Data for locating words and elements

────

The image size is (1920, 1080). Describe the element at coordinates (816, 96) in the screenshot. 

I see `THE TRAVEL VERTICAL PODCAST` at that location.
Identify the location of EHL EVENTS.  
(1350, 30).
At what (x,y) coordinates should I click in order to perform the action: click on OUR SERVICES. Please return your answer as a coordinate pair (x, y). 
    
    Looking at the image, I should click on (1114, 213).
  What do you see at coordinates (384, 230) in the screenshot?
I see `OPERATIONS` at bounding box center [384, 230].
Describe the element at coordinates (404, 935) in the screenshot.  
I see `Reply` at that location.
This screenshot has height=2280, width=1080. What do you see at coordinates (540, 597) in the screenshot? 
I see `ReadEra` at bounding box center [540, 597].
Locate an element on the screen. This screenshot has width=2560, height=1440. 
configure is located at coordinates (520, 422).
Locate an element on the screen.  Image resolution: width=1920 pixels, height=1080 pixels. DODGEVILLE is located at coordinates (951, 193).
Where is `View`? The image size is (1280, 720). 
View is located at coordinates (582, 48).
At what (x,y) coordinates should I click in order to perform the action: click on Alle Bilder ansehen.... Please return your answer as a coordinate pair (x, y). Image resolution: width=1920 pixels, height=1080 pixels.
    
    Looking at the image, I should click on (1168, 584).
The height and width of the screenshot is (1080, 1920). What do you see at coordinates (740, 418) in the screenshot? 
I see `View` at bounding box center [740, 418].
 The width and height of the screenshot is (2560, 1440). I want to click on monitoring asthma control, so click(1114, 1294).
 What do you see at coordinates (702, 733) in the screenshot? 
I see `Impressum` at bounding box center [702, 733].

────

**Exercise prompt:**
Copy out, word for word, everything from the line that contains "click on OUR" down to the line that contains "center [540, 597].", including both of those lines.

**Expected answer:**
At what (x,y) coordinates should I click in order to perform the action: click on OUR SERVICES. Please return your answer as a coordinate pair (x, y). 
    
    Looking at the image, I should click on (1114, 213).
  What do you see at coordinates (384, 230) in the screenshot?
I see `OPERATIONS` at bounding box center [384, 230].
Describe the element at coordinates (404, 935) in the screenshot.  
I see `Reply` at that location.
This screenshot has height=2280, width=1080. What do you see at coordinates (540, 597) in the screenshot? 
I see `ReadEra` at bounding box center [540, 597].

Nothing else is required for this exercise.